Freight Bikes

During the American golden age that followed World War II, plentiful cheap fuel and the spanking new interstate highway network ushered us into the rise of the personal automobile and “18-wheeler” trucks. As a result, every other method of transport was at least partly neglected. In that world, this made economic sense. But in a world of consistently high fuel prices it is not good to have all your eggs in one overpriced basket.

In a world of high gas prices it makes more sense to diversify transport. Each particular function served by transport can be more efficiently served by a specialized mode. For example, we have looked before at Neighbourhood Electric Vehicles and considered the use of a motorcycle instead of a much heavier and fuel hungrier vehicle. In the long distance point to point hauling of bulk freight specialized trains can be the most fuel efficient solution. And so on.

Freight bikes are bicycles designed to carry a light cargo over local distances. They are almost always tricycles, necessary for stability while loading, parking and unloading. Normally a large box or wire frame basket is attached to the front or rear. Special relatively heavy duty gearing is installed. The frame is also heavier and sturdier.

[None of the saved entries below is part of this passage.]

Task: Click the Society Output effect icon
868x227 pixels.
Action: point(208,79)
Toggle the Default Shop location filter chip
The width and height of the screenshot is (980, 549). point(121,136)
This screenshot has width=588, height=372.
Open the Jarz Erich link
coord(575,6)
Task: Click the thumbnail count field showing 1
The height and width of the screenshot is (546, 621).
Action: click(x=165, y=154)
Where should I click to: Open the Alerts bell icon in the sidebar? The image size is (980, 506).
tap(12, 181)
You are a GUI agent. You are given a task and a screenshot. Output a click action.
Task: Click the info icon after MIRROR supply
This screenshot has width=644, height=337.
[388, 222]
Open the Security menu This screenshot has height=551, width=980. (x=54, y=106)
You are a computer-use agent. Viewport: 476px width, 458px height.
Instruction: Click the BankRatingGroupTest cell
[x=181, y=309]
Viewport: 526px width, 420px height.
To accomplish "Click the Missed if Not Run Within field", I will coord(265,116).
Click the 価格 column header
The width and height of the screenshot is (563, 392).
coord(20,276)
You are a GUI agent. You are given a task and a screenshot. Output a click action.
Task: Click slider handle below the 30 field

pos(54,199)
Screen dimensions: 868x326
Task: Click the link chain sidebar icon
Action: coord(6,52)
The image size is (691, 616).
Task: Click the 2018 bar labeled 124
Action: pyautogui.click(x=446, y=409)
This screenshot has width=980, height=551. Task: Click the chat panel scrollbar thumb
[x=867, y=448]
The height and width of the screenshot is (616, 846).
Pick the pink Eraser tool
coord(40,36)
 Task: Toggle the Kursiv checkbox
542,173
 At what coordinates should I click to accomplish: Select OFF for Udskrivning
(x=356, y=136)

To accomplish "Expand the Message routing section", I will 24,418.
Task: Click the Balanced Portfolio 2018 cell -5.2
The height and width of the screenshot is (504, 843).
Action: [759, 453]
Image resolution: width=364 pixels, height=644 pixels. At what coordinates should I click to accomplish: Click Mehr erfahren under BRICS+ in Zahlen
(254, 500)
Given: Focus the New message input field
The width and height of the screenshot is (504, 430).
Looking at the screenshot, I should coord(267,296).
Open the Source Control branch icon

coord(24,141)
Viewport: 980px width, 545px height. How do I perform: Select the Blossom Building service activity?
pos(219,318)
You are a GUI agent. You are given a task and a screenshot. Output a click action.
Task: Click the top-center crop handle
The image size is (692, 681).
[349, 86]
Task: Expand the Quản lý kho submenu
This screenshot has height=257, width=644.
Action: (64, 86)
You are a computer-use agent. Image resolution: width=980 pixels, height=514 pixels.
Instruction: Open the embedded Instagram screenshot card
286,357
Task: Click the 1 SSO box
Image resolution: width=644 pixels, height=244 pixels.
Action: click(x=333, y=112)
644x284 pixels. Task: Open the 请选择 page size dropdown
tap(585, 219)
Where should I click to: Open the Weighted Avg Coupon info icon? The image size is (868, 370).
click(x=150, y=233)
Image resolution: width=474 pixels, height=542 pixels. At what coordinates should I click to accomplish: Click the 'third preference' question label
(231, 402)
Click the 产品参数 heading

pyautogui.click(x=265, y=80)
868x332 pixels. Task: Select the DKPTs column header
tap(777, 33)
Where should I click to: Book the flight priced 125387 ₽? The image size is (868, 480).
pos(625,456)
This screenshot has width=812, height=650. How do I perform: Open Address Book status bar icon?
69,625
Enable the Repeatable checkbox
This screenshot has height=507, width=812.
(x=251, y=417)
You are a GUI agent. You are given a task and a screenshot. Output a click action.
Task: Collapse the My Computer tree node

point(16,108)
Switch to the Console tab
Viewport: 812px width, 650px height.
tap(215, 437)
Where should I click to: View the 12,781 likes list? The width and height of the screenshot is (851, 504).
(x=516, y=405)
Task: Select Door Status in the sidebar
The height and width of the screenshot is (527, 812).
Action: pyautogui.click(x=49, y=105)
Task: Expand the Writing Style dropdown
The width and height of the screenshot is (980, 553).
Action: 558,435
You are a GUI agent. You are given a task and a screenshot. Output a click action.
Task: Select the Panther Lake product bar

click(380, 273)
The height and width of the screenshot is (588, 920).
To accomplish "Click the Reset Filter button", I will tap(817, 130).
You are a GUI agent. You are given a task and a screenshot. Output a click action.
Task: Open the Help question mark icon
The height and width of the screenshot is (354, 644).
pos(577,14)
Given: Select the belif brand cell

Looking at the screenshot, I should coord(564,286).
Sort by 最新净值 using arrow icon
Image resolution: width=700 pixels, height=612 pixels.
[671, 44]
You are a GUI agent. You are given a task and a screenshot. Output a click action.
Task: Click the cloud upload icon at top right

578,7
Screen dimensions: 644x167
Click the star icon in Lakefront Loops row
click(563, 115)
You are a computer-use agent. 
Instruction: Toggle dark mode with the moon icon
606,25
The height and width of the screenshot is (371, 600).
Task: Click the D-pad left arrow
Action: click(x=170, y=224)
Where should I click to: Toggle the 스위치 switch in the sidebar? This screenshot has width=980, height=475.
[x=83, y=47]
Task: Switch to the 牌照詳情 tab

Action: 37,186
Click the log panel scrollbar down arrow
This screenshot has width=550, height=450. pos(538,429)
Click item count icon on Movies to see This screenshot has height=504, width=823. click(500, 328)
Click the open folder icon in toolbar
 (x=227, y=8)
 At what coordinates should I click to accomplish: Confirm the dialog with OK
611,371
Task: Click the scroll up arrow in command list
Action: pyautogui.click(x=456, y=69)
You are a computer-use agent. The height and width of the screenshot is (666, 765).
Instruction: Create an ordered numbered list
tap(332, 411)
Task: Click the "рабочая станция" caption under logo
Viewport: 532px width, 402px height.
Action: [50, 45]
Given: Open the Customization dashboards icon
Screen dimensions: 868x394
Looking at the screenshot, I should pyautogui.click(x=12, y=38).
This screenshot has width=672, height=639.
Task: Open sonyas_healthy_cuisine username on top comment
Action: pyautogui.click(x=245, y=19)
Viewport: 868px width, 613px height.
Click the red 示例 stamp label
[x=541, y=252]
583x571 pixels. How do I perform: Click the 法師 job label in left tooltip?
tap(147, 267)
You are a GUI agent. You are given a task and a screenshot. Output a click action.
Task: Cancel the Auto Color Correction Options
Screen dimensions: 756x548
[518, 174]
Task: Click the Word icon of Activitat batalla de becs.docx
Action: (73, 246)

Although they seem symbolic of underdevelopment to many people, freight bikes are actually a very good solution in situations of fuel unavailability or high fuel price. Obviously their range and cargo load are limited by the human power source. It is also very difficult to operate them in hilly terrain. But for local delivery over flat ground they are perfect. I suspect that as the price of gasoline rises relative to labor we will see more and more of these on the streets of the United States. And if that helps us save on gas, it is a good thing.